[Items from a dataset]
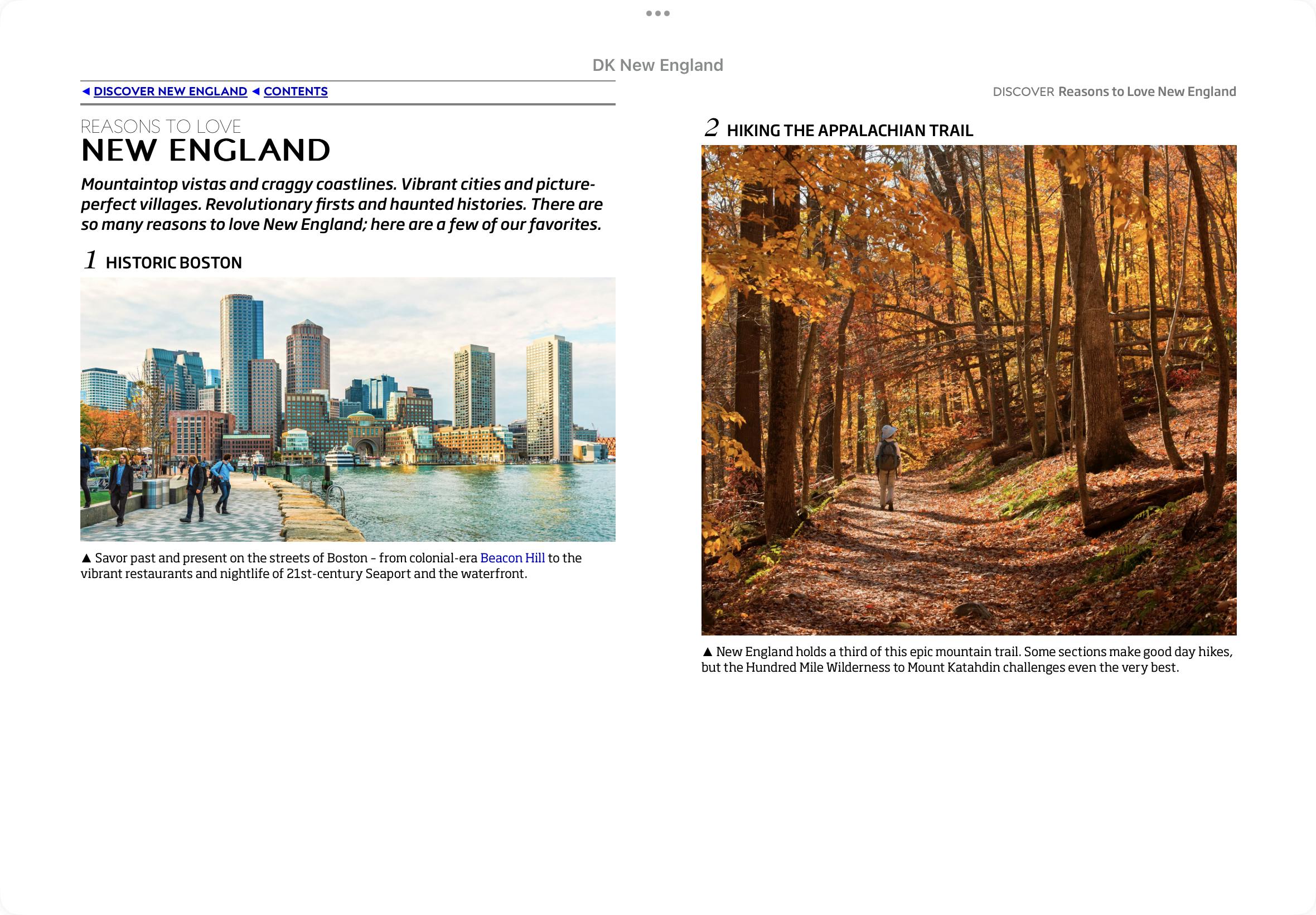Click the DK New England book title
This screenshot has height=915, width=1316.
(x=657, y=65)
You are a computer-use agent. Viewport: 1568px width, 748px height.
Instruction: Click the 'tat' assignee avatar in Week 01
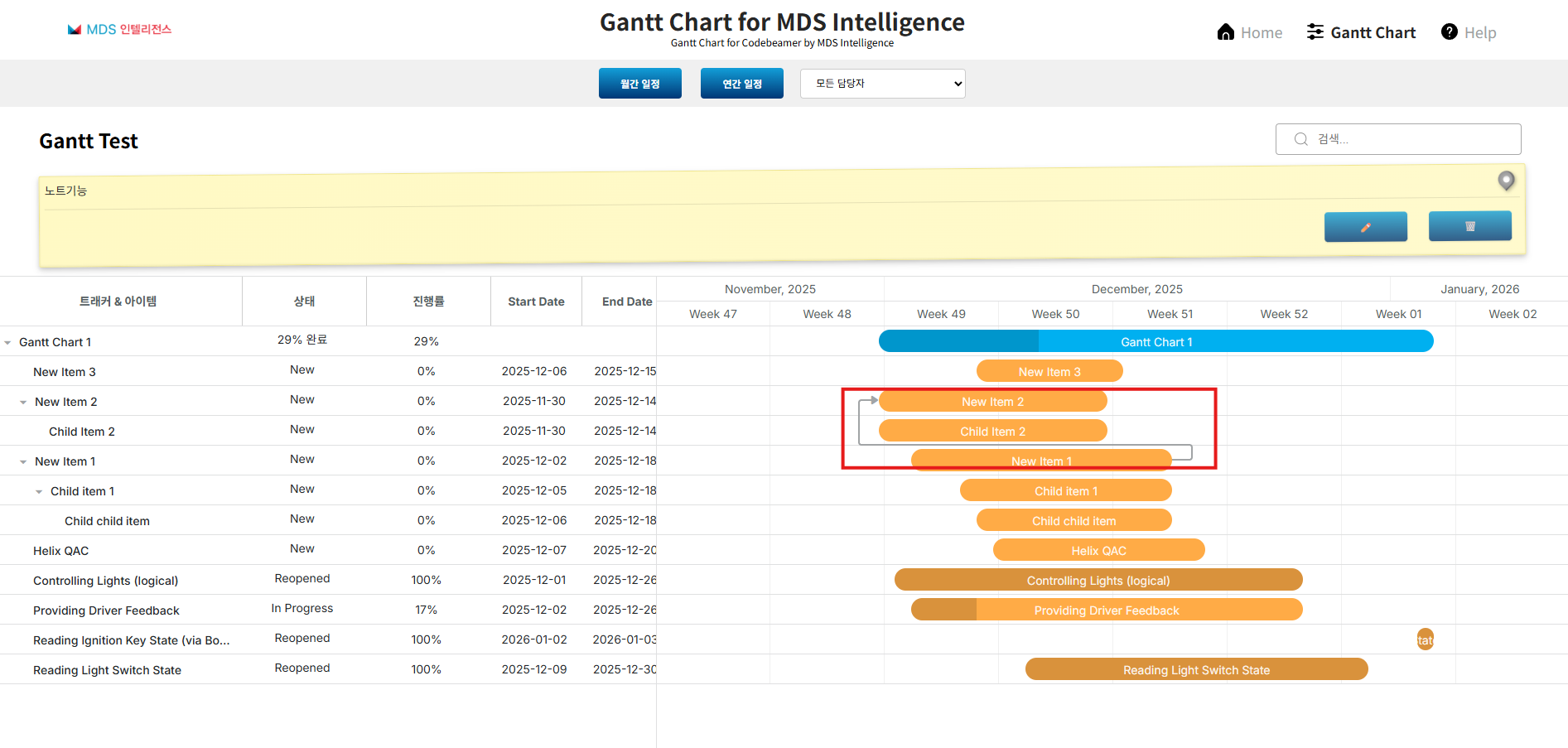tap(1426, 639)
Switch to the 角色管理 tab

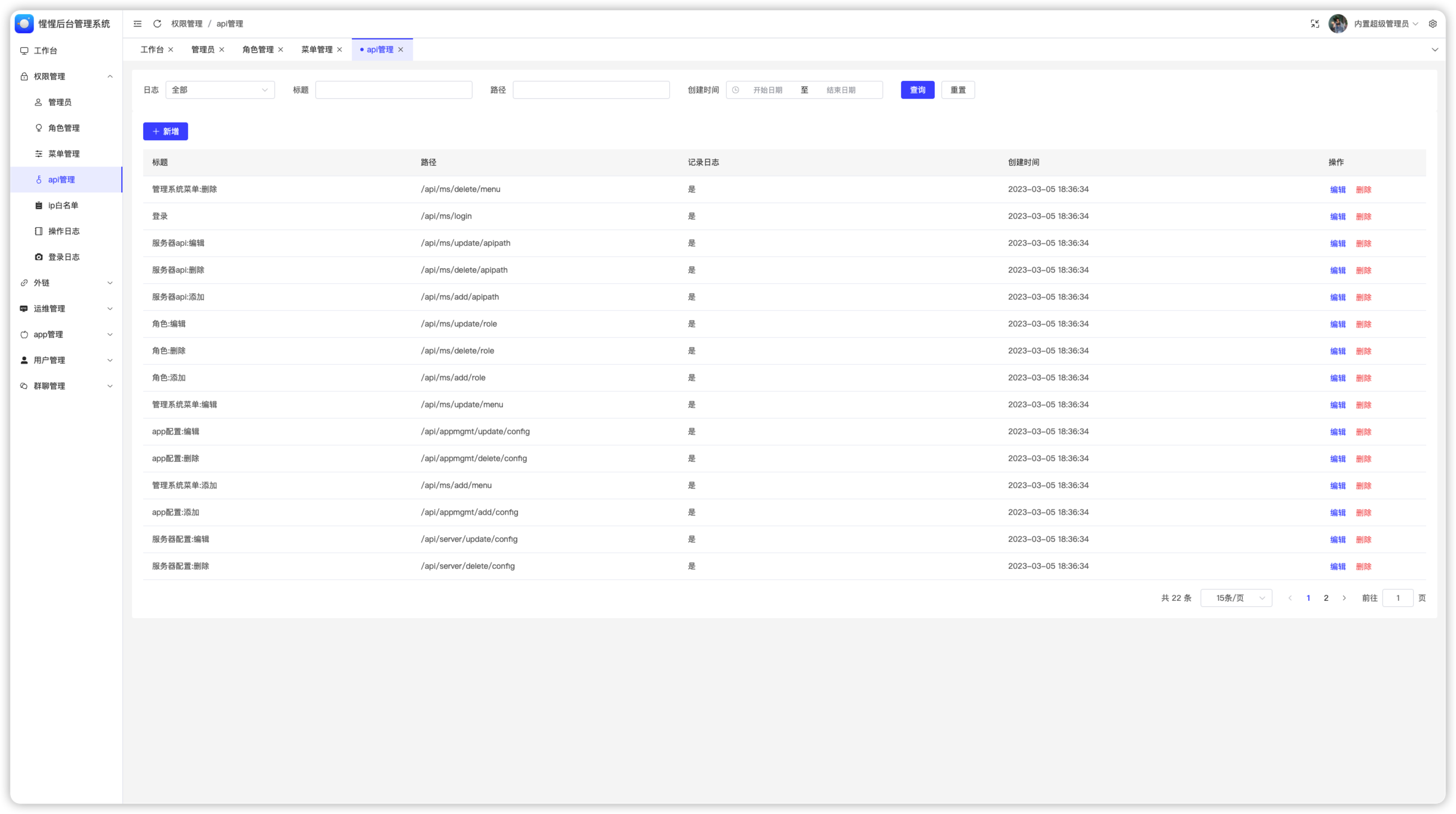point(258,50)
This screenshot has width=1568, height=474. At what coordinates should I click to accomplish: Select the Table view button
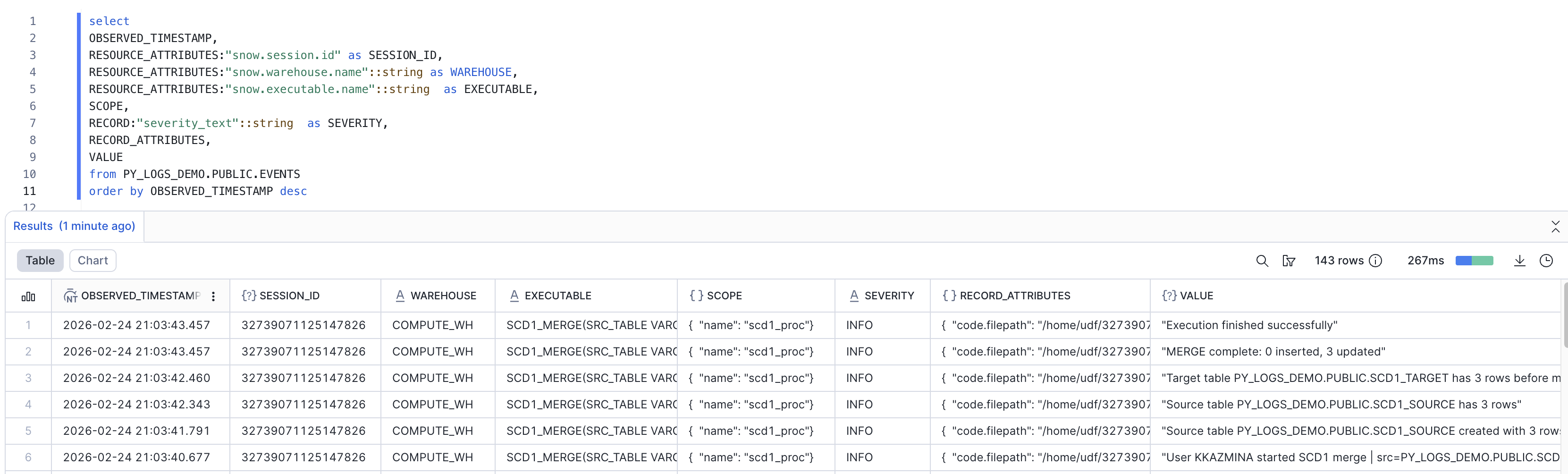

* _Task details_
Once the line containing "You are a computer-use" is found, transcribe it and every line after it to the end of the records, exactly and with no pictures.

* _Exercise output_
You are a computer-use agent. Viewport: 1568px width, 748px height.
Instruction: Click the 'tat' assignee avatar in Week 01
tap(1426, 639)
Switch to the 角色管理 tab

point(258,50)
This screenshot has width=1568, height=474. At what coordinates should I click to accomplish: Select the Table view button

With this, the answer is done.